• [SÉRIE DE TÂCHES]
[a] Selon l'article sur le projet Bay du Nord, à combien de barils le potentiel du gisement était-il évalué au moment de son approbation en avril 2022 ?
[b] Recopiez sans rien modifier, dans l'article sur le projet Bay du Nord, le passage qui va de « Le projet pétrolier » jusqu'à « barils de pétrole. ».
[c] Poursuivez l'article sur le projet pétrolier Bay du Nord à la suite de sa dernière phrase.
═════ TEXTE FOURNI
Bay du Nord pourrait produire près d’un milliard de barils de pétrole

La compagnie pétrolière Equinor compte utiliser une « unité flottante de production, de stockage et de déchargement en mer » semblable à celle de la photo pour l’exploitation du projet Bay du Nord.
Rodger Bosch Agence France-Presse La compagnie pétrolière Equinor compte utiliser une « unité flottante de production, de stockage et de déchargement en mer » semblable à celle de la photo pour l’exploitation du projet Bay du Nord.

Lorsque le ministre de l’Environnement, Steven Guilbeault, a approuvé le nouveau projet d’exploitation pétrolière Bay du Nord, en avril 2022, le potentiel du gisement était évalué à 300 millions de barils. Moins d’un an plus tard, la confirmation d’une « découverte significative » porte ce potentiel à près d’un milliard de barils. Toutefois, pour le moment, il n’est pas question de revoir l’évaluation environnementale fédérale, qui sera contestée devant les tribunaux dès cette semaine.

Le projet pétrolier Bay du Nord résulte de différents forages qui ont mené à des découvertes de pétrole sous les fonds marins, à l’est des côtes de Terre-Neuve-et-Labrador. Au moment de l’approbation du projet de la multinationale norvégienne Equinor l’an dernier, on évoquait essentiellement un potentiel de 300 millions de barils exploités sur une période d’environ 30 ans.

L’entreprise a par la suite indiqué que le potentiel du secteur pouvait dépasser les 500 millions de barils, mais sans s’avancer davantage sur la quantité de pétrole qui serait exploitable. Or, l’Office Canada–Terre-Neuve-et-Labrador des hydrocarbures extracôtiers (C-TNLOHE)a confirmé récemment une « découverte significative » de 385 millions de barils qui, combinée aux autres découvertes du secteur, porterait le potentiel à 979 millions de barils de pétrole.

Cette nouvelle donnée confirmant l’ampleur du gisement, qui est aujourd’hui contrôlé par Equinor et BP Canada, découle de données recueillies avec le puits « Cappahayden K-67 », foré en 2020, soit deux ans avant le feu vert du fédéral. L’Office n’a pas souhaité préciser si cette « découverte significative » modifiait l’ampleur du projet, précisant simplement que la décision appartient à Equinor. La pétrolière n’a pas encore déposé de demande pour lancer la phase d’exploitation commerciale, a-t-on indiqué par courriel.
══════════
═════ DONNÉES SOURCES
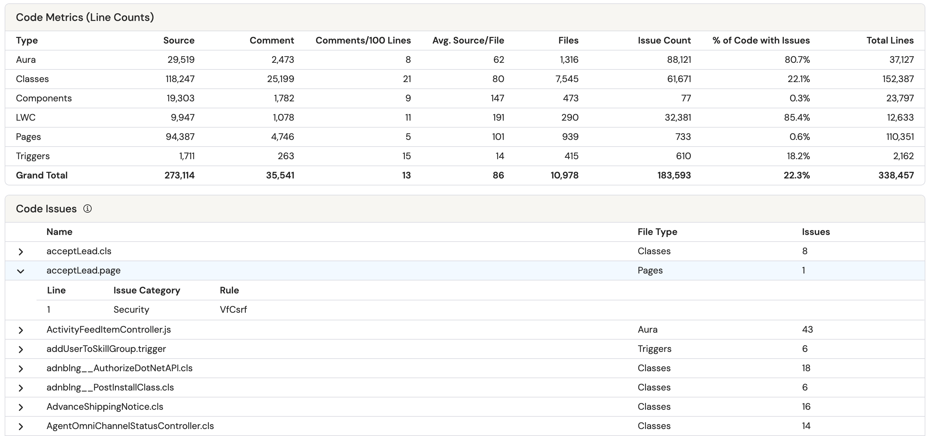Image resolution: width=930 pixels, height=436 pixels.
Task: Select the VfCsrf rule entry
Action: [233, 310]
══════════
• [RÉPONSES PAR TÂCHE]
[a] 300 millions de barils.

[b]
Le projet pétrolier Bay du Nord résulte de différents forages qui ont mené à des découvertes de pétrole sous les fonds marins, à l’est des côtes de Terre-Neuve-et-Labrador. Au moment de l’approbation du projet de la multinationale norvégienne Equinor l’an dernier, on évoquait essentiellement un potentiel de 300 millions de barils exploités sur une période d’environ 30 ans.

L’entreprise a par la suite indiqué que le potentiel du secteur pouvait dépasser les 500 millions de barils, mais sans s’avancer davantage sur la quantité de pétrole qui serait exploitable. Or, l’Office Canada–Terre-Neuve-et-Labrador des hydrocarbures extracôtiers (C-TNLOHE)a confirmé récemment une « découverte significative » de 385 millions de barils qui, combinée aux autres découvertes du secteur, porterait le potentiel à 979 millions de barils de pétrole.

[c]
Equinor a pour sa part fait valoir que le potentiel de 385 millions de barils est inclus dans le projet Bay du Nord, tout en réitérant que les « réserves récupérables » représentent « plus de 500 millions de barils ». Une décision concernant la phase d’exploitation de ce pétrole en milieu marin doit être prise « dans les prochaines années », pour une mise en production d’ici « la fin de la décennie », a précisé un porte-parole d’Equinor, Ola Morten Aanestad, dans une réponse écrite.

Évaluation fédérale

 

Même si le potentiel de pétrole exploitable pourrait tripler, par rapport aux chiffres évoqués au printemps 2022, il n’est pas question pour le moment de réviser l’évaluation environnementale fédérale qui a mené au feu vert donné par le ministre de l’Environnement et du Changement climatique, Steven Guilbeault.

Celle-ci ne se basait pas sur la quantité de pétrole du gisement, rappelle l’Agence d’évaluation d’impact du Canada (AEIC) par courriel. Elle était « fondée sur l’emplacement du projet, le nombre d’années, les composantes et les activités (y compris l’équipement, le nombre de navires et d’unités de forage du projet, etc.) ». Equinor souhaite forer jusqu’à 60 puits d’exploitation sur une période de 30 ans, tout en poursuivant les forages exploratoires, dans une zone située à 470 kilomètres des côtes de Terre-Neuve et à plus de 1000 mètres de profondeur.

L’AEIC souligne que « la possibilité de puits supplémentaires et de raccordements à l’installation de production (mise en valeur future) a été prise en compte ». On ajoute que l’évaluation environnementale « a pris en compte les effets potentiels de l’exploitation » d’autres réserves de pétrole qui seraient découvertes par la suite.

Si le promoteur apportait des changements importants par rapport à la description du projet inscrite dans le « rapport d’évaluation environnementale », il devrait toutefois « aviser » l’AEIC et préciser les changements. La description en question donne des indications sur le calendrier de réalisation et la zone d’exploitation, mais elle ne précise pas le type de plateforme de forage, ni le nombre définitif de puits. On mentionne aussi la réalisation de levés sismiques, sans le confirmer.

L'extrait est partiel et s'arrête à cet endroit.